La Mucciaccia Gallery di Roma presenta la mostra di Cristiano Pintaldi tra pop art e sconfinamento nel virtuale e nel fantascientifico
Nel clima di uno sperimentalismo pittorico sui generis si inserisce la mostra “We are here. Do you stay in the Barbie world?” di Cristiano Pintaldi (Roma, 1970), visibile alla Mucciaccia Gallery di Roma fino al 20 aprile. Oltre venti le opere in rassegna, alcune delle quali realizzate ad hoc e tutte riassuntive delle ultime indagini dell’artista. La stesura dei pigmenti cromatici, allontanandosi dalle modalità della pittura tradizionale, strizza l’occhio alla fotografia e all’AI, senza tuttavia coinvolgerle direttamente, innescando un gioco di illusioni. Ciascun dipinto, se osservato a distanza, sembra ritrarre fedelmente alcuni scatti o fotogrammi desunti dal web, salvo poi scomporsi ad uno sguardo ravvicinato.
Pintaldi, infatti, a partire dal ’91, dipinge su fondo nero con l’aerografo, suddividendo la creazione dell’immagine in tre livelli, corrispondenti ai tre colori primari rosso, verde e blu (RGB). I soggetti – scelti tra idoli della cultura Pop, cartoon, film di Kubrick e visioni fantascientifiche – si sfaldano e ricompongono secondo piani di simmetria puntinati, alla stregua dei pixel televisivi. L’immagine guida, ispirata al recente film “Barbie”, da cui il titolo della mostra, invita a riflettere sulla vanitas degli stereotipi e degli ideali estetici proposti dal mondo digitale.
Valori fisici
Un messaggio che calza a pennello nel panorama un po’ stinto del post-concettuale, con la sua caratteristica di imporre ovunque un’esteticità diffusa, pagando un certo appiattimento in una s-definizione dell’arte, ove vige per lo più il trionfo dei mezzi informatici.
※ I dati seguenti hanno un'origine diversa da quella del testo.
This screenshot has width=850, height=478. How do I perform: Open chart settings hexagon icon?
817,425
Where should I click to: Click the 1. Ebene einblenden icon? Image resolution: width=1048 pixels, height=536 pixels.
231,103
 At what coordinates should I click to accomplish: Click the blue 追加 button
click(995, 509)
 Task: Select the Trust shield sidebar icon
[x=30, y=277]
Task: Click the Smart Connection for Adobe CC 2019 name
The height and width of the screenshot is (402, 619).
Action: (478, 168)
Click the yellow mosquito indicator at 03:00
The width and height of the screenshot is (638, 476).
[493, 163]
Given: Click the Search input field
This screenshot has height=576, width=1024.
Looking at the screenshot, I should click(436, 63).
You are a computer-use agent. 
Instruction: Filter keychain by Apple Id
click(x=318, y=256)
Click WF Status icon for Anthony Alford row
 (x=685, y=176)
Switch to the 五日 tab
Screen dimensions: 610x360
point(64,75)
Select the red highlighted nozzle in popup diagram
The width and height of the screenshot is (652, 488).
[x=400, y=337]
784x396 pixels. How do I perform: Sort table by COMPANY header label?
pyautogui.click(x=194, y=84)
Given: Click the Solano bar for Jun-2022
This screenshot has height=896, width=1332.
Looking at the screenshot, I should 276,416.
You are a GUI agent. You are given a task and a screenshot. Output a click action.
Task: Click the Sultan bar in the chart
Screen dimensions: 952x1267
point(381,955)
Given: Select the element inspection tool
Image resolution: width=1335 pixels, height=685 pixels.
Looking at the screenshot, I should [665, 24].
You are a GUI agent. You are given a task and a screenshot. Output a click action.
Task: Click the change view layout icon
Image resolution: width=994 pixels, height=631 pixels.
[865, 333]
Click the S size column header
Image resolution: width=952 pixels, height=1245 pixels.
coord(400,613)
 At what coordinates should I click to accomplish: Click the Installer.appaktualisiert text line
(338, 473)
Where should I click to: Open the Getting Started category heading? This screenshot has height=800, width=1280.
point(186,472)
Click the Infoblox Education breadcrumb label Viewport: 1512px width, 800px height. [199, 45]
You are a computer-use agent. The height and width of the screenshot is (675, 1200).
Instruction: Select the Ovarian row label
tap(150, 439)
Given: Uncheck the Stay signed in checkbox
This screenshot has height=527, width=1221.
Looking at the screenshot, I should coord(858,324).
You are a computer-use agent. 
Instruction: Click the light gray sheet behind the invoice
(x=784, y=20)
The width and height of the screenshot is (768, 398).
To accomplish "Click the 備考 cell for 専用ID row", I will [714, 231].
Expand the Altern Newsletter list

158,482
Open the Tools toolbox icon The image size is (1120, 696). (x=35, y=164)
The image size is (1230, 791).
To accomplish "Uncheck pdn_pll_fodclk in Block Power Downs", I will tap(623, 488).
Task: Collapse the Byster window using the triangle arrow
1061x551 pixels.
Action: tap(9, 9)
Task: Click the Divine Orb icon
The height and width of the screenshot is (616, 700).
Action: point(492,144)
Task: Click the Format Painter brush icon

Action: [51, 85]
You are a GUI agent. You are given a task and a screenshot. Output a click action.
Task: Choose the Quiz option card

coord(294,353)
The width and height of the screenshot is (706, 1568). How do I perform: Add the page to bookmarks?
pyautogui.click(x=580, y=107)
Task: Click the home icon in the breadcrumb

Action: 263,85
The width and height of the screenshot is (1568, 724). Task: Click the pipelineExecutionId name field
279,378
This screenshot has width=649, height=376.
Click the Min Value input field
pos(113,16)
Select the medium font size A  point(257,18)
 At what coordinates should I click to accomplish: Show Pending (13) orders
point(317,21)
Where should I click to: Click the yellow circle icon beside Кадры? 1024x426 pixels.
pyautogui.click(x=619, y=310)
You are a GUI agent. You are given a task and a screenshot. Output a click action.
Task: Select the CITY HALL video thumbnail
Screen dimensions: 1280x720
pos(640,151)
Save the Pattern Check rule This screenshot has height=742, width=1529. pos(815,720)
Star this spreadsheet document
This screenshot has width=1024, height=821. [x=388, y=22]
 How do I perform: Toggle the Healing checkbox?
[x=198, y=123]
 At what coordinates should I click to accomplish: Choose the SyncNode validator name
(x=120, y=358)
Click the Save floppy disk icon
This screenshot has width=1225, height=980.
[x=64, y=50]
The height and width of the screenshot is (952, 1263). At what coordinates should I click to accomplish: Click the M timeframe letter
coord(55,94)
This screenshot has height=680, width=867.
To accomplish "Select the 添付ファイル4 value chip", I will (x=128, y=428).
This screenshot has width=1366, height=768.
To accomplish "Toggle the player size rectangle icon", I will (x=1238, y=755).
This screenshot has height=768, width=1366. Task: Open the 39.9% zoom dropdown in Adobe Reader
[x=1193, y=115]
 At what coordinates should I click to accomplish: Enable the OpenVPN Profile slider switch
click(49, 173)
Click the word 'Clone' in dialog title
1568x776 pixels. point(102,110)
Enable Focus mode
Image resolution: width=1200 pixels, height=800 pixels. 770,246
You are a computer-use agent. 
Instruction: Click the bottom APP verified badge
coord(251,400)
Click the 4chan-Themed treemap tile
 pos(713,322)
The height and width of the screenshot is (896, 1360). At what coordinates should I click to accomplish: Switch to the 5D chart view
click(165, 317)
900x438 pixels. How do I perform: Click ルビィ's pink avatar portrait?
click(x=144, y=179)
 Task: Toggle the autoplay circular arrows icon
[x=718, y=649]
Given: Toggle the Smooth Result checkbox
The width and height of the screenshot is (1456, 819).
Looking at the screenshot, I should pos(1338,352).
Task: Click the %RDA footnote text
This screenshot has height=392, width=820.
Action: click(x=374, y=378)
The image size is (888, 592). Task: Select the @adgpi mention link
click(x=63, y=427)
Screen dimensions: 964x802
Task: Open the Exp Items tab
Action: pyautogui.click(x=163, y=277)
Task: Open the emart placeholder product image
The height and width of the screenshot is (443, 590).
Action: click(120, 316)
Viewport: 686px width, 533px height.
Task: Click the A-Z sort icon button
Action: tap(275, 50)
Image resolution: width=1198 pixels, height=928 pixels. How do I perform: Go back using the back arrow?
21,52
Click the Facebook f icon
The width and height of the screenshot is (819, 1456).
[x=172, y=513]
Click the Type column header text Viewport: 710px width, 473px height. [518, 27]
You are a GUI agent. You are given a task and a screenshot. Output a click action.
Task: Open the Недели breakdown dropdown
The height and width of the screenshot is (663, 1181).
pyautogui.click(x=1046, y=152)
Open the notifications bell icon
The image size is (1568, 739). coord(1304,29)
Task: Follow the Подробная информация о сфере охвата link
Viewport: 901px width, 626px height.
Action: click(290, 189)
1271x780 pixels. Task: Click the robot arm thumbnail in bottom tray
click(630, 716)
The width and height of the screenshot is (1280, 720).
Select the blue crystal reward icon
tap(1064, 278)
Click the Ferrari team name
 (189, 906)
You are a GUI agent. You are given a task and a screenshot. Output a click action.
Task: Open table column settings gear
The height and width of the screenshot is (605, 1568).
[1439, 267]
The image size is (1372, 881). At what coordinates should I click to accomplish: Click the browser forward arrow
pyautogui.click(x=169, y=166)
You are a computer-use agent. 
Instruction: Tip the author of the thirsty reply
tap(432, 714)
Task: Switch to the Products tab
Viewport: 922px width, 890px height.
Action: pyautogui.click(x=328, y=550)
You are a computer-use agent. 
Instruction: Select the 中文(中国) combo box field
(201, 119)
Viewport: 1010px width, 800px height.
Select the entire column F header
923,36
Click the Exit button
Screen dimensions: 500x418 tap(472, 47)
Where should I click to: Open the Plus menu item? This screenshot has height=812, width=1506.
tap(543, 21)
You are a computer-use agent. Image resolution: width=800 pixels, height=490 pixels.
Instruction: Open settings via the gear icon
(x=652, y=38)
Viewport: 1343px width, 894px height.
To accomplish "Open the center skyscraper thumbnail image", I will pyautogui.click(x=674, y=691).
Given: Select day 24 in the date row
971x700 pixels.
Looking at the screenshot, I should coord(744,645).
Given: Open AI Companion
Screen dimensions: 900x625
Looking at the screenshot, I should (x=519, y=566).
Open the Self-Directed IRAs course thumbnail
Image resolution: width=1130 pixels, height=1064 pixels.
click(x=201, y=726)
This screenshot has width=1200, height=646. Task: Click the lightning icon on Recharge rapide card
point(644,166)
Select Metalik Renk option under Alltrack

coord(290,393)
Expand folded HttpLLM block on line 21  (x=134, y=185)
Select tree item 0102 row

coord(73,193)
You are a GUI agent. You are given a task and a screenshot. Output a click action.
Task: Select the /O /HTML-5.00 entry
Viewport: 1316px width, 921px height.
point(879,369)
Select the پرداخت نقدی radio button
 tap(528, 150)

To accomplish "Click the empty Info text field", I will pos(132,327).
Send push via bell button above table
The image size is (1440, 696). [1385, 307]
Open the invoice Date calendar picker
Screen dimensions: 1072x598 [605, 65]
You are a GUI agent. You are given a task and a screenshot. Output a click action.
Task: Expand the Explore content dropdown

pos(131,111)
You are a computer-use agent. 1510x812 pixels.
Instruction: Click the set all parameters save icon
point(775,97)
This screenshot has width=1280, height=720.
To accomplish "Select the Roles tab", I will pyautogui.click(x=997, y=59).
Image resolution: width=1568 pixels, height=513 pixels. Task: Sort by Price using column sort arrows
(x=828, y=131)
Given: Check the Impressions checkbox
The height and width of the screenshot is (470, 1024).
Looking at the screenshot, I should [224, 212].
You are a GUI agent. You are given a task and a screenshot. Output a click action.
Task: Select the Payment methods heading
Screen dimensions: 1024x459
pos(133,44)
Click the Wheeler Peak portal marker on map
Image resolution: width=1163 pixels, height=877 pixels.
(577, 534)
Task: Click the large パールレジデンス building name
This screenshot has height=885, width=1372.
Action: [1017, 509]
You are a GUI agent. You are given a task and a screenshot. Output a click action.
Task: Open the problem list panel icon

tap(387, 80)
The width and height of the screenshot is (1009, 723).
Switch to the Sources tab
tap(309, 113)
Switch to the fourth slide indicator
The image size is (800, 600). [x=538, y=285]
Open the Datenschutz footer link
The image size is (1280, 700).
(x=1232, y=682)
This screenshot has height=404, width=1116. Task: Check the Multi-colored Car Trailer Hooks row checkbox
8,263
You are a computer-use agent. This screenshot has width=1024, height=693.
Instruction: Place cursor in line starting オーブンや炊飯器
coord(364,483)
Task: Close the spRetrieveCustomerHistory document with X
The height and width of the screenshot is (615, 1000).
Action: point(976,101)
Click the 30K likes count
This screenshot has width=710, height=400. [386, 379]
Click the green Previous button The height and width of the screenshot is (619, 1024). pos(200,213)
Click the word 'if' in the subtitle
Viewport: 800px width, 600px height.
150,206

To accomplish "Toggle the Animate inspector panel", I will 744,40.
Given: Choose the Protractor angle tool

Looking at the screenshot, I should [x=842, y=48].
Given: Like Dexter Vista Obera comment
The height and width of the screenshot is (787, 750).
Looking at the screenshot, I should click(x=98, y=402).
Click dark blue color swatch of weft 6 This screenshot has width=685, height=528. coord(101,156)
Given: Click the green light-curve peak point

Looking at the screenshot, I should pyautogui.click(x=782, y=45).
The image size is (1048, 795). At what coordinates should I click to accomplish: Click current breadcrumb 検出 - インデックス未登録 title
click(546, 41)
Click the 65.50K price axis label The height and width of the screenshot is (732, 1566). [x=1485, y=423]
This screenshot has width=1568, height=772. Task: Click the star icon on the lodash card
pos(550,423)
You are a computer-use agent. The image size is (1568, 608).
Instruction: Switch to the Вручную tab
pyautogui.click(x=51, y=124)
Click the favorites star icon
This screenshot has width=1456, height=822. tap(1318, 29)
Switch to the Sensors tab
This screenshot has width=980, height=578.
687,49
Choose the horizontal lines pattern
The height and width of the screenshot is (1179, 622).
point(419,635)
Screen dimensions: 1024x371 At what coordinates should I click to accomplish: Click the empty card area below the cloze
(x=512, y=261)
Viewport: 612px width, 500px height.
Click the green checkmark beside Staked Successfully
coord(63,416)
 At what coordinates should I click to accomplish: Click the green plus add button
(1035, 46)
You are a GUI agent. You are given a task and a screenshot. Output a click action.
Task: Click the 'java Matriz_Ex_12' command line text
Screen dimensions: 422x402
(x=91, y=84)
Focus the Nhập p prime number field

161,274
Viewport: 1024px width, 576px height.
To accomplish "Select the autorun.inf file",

In Pintaldi invece, benché il camp sia pericolosamente in agguato, sopravvive il recupero dei valori fisici e dell’intervento artistico di sapore manuale-artigianale. Molti i temi affrontati, tra i quali spicca prepotentemente quello della presenza aliena fra noi, un argomento particolarmente sentito dall’artista.
L’impalcatura della mostra corre sul balletto tra un’insinuata convinzione visiva e la sua smentita. Ciascuna opera sembra una stampa, ma non lo è, è tratta da un’immagine reale, ma viene rielaborata, la tecnica appare un lascito della Op Art e invece si presenta come filtro ambiguante. Tutto dice di un richiamo nuovo e un po’ evanescente a quella dicotomia tra realtà e finzione sociale, filosofica, esistenziale. Sulla quale già ben ragionava Pirandello nei lontani anni Venti del Novecento.